Mitigation - do you really have to take any job?
If you are terminated without just cause, you can bring a claim for pay in lieu of notice. Your obligation, however, is to mitigate your damages. That means that you must show the judge that you have made reasonable efforts to look for new employment and if you were offered reasonable alternative employment, accepted it. If you turn down that reasonable job offer, the judge will pretend you did and deduct any money you could have made from your award.
But what happens when that offer of similar alternative employment comes from the company that just fired you?
The scenario usually goes something like this: Gina has worked for nine years as a customer service rep for a small company. They terminate her and provide her with eight weeks’ pay in lieu of notice which is the minimum under the Employment Standards Act. They mistakenly believe that that is all they are ever going to have to pay. They tell her that her attitude has gone downhill and she is no longer a good fit. A few weeks later, they get a letter from Gina’s lawyer indicating that after nine years of service she would be entitled to a minimum of seven months’ pay in lieu of notice and demanding another five over and above the two months already provided.
Now that they know they might have to pay her up to seven months’ pay in lieu of notice, they are not prepared to just hand over the cash.
The lawyer for the company says the company has changed its mind and Gina can come back to work at her same job at the same rate of pay the following Monday. If Gina refuses to return to work, it will be the company’s position that she failed to mitigate her damages.
When Gina’s lawyer calls her and tells her the offer, she is apoplectic at the thought of having to go back to her old employer. After rendering nine years of faithful service, she was suddenly thrown out on her ear and told that she had a bad attitude. She knows from talking to some of her old colleagues that everyone at the office was told that she was let go for this alleged bad attitude. The thought of walking through the door is crushing.

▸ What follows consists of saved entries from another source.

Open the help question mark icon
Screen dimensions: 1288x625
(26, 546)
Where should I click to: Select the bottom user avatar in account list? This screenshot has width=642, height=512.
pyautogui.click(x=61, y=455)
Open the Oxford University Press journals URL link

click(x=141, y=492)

In this case, Gina does not have to worry. The law says that there are some instances where an employee may have to accept an offer of re-employment by the employer that terminated her but not if the position is substantially different or the working conditions would be humiliating or demeaning.
Now, let’s assume that Gina was let go as a result of a shortage of work. The business had been slowing down and Gina was the newest CSR. The same scenario unfolds. The employer offers Gina her job back because if they are going to have to pay seven months’ pay in lieu of notice they want to revoke the termination.
When the case gets to trial, however, it comes out that the employer knew perfectly well that the Employment Standards Act minimums were just minimums. It appears that the employer was hoping that Gina would not realize that there was more pay in lieu of notice to be had. The only reason they offered the job back is they got caught trying to terminate her employment with too small a severance package.
I believe most judges would not expect Gina to return to work. If it becomes evident that the employer is playing a game, the judge will find a way to hold that Gina was not obliged to return to mitigate her damages. If not it would become open season on employees: Give them the minimums and if you hear from a lawyer, offer them their job back. If they don’t come back because they are already traumatized by the termination and want to move on, you can claim they failed to mitigate.